(Saved entries)
--- START ---

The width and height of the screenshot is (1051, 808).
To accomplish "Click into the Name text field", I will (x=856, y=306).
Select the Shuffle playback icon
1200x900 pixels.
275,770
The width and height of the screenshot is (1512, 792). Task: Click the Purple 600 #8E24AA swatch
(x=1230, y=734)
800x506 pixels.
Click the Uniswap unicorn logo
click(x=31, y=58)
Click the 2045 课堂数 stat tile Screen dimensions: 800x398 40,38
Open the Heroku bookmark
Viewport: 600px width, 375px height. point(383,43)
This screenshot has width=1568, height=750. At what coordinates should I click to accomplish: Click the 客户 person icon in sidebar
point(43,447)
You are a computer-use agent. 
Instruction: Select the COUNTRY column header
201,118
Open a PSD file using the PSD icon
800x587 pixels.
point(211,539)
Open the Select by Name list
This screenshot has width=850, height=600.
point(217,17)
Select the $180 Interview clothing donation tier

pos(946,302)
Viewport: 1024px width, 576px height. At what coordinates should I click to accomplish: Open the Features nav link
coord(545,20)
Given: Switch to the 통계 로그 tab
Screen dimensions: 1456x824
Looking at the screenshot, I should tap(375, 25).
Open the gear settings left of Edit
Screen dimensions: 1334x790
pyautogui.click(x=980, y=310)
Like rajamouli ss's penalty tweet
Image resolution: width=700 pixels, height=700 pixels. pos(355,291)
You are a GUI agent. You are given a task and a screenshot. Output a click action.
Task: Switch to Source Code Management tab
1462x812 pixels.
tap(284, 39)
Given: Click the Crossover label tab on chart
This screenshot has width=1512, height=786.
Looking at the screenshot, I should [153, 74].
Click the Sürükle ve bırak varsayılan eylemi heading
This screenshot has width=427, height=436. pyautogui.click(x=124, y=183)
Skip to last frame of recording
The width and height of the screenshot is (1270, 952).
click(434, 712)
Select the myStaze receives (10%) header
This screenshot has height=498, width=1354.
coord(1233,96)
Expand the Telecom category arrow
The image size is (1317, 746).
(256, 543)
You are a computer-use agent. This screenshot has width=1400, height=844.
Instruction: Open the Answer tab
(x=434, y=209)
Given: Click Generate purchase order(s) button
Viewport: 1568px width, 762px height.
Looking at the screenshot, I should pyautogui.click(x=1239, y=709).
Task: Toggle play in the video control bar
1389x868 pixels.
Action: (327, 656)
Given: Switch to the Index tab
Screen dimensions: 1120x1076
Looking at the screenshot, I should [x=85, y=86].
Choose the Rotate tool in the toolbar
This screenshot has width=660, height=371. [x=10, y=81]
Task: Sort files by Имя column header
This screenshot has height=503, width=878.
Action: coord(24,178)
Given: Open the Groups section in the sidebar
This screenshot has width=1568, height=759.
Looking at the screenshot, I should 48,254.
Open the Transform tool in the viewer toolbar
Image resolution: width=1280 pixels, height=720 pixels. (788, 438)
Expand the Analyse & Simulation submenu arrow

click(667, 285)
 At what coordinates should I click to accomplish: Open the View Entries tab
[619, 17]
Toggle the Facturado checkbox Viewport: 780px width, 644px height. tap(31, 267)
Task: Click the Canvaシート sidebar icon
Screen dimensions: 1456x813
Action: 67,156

--- END ---

### What to do
Copy out word for word the lines from the start of the records through the line containing "This screenshot has width=427, height=436.", including that line.

### Reply
The width and height of the screenshot is (1051, 808).
To accomplish "Click into the Name text field", I will (x=856, y=306).
Select the Shuffle playback icon
1200x900 pixels.
275,770
The width and height of the screenshot is (1512, 792). Task: Click the Purple 600 #8E24AA swatch
(x=1230, y=734)
800x506 pixels.
Click the Uniswap unicorn logo
click(x=31, y=58)
Click the 2045 课堂数 stat tile Screen dimensions: 800x398 40,38
Open the Heroku bookmark
Viewport: 600px width, 375px height. point(383,43)
This screenshot has width=1568, height=750. At what coordinates should I click to accomplish: Click the 客户 person icon in sidebar
point(43,447)
You are a computer-use agent. 
Instruction: Select the COUNTRY column header
201,118
Open a PSD file using the PSD icon
800x587 pixels.
point(211,539)
Open the Select by Name list
This screenshot has width=850, height=600.
point(217,17)
Select the $180 Interview clothing donation tier

pos(946,302)
Viewport: 1024px width, 576px height. At what coordinates should I click to accomplish: Open the Features nav link
coord(545,20)
Given: Switch to the 통계 로그 tab
Screen dimensions: 1456x824
Looking at the screenshot, I should tap(375, 25).
Open the gear settings left of Edit
Screen dimensions: 1334x790
pyautogui.click(x=980, y=310)
Like rajamouli ss's penalty tweet
Image resolution: width=700 pixels, height=700 pixels. pos(355,291)
You are a GUI agent. You are given a task and a screenshot. Output a click action.
Task: Switch to Source Code Management tab
1462x812 pixels.
tap(284, 39)
Given: Click the Crossover label tab on chart
This screenshot has width=1512, height=786.
Looking at the screenshot, I should [153, 74].
Click the Sürükle ve bırak varsayılan eylemi heading
This screenshot has width=427, height=436. pyautogui.click(x=124, y=183)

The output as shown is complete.